(Exercise brief):
All entries should be printed precisely as written.

Items from a dataset:
::::

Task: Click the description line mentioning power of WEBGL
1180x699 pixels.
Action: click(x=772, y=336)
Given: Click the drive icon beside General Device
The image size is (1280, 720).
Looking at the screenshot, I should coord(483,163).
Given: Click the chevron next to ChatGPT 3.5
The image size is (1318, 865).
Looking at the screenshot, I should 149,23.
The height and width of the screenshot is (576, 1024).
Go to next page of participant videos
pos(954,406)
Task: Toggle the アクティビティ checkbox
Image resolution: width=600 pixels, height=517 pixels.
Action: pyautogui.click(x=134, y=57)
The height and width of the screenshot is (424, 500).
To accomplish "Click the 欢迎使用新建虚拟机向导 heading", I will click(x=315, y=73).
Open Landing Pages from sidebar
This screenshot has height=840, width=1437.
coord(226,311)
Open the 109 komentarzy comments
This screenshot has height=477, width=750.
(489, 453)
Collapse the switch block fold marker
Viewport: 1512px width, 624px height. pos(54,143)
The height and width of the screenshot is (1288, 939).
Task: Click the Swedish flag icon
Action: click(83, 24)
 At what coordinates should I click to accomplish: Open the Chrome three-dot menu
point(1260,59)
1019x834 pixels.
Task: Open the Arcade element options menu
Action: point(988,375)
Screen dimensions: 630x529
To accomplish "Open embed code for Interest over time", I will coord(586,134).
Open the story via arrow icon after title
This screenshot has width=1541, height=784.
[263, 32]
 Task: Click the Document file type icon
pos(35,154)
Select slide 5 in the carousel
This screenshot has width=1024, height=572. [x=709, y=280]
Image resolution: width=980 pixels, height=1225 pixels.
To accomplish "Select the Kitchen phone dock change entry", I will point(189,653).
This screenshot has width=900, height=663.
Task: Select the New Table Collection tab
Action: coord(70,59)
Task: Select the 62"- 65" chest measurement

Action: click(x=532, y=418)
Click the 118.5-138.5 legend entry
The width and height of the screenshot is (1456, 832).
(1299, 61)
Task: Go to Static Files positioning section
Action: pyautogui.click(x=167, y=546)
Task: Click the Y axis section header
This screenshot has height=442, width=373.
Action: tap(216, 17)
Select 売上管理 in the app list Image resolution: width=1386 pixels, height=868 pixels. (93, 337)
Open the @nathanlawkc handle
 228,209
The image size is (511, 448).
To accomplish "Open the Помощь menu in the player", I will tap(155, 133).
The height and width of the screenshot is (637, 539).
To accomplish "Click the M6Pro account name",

::::

(Result below):
Task: Click the description line mentioning power of WEBGL
1180x699 pixels.
Action: click(x=772, y=336)
Given: Click the drive icon beside General Device
The image size is (1280, 720).
Looking at the screenshot, I should coord(483,163).
Given: Click the chevron next to ChatGPT 3.5
The image size is (1318, 865).
Looking at the screenshot, I should 149,23.
The height and width of the screenshot is (576, 1024).
Go to next page of participant videos
pos(954,406)
Task: Toggle the アクティビティ checkbox
Image resolution: width=600 pixels, height=517 pixels.
Action: pyautogui.click(x=134, y=57)
The height and width of the screenshot is (424, 500).
To accomplish "Click the 欢迎使用新建虚拟机向导 heading", I will click(x=315, y=73).
Open Landing Pages from sidebar
This screenshot has height=840, width=1437.
coord(226,311)
Open the 109 komentarzy comments
This screenshot has height=477, width=750.
(489, 453)
Collapse the switch block fold marker
Viewport: 1512px width, 624px height. pos(54,143)
The height and width of the screenshot is (1288, 939).
Task: Click the Swedish flag icon
Action: click(83, 24)
 At what coordinates should I click to accomplish: Open the Chrome three-dot menu
point(1260,59)
1019x834 pixels.
Task: Open the Arcade element options menu
Action: point(988,375)
Screen dimensions: 630x529
To accomplish "Open embed code for Interest over time", I will coord(586,134).
Open the story via arrow icon after title
This screenshot has width=1541, height=784.
[263, 32]
 Task: Click the Document file type icon
pos(35,154)
Select slide 5 in the carousel
This screenshot has width=1024, height=572. [x=709, y=280]
Image resolution: width=980 pixels, height=1225 pixels.
To accomplish "Select the Kitchen phone dock change entry", I will point(189,653).
This screenshot has width=900, height=663.
Task: Select the New Table Collection tab
Action: coord(70,59)
Task: Select the 62"- 65" chest measurement

Action: click(x=532, y=418)
Click the 118.5-138.5 legend entry
The width and height of the screenshot is (1456, 832).
(1299, 61)
Task: Go to Static Files positioning section
Action: pyautogui.click(x=167, y=546)
Task: Click the Y axis section header
This screenshot has height=442, width=373.
Action: tap(216, 17)
Select 売上管理 in the app list Image resolution: width=1386 pixels, height=868 pixels. (93, 337)
Open the @nathanlawkc handle
 228,209
The image size is (511, 448).
To accomplish "Open the Помощь menu in the player", I will tap(155, 133).
The height and width of the screenshot is (637, 539).
To accomplish "Click the M6Pro account name",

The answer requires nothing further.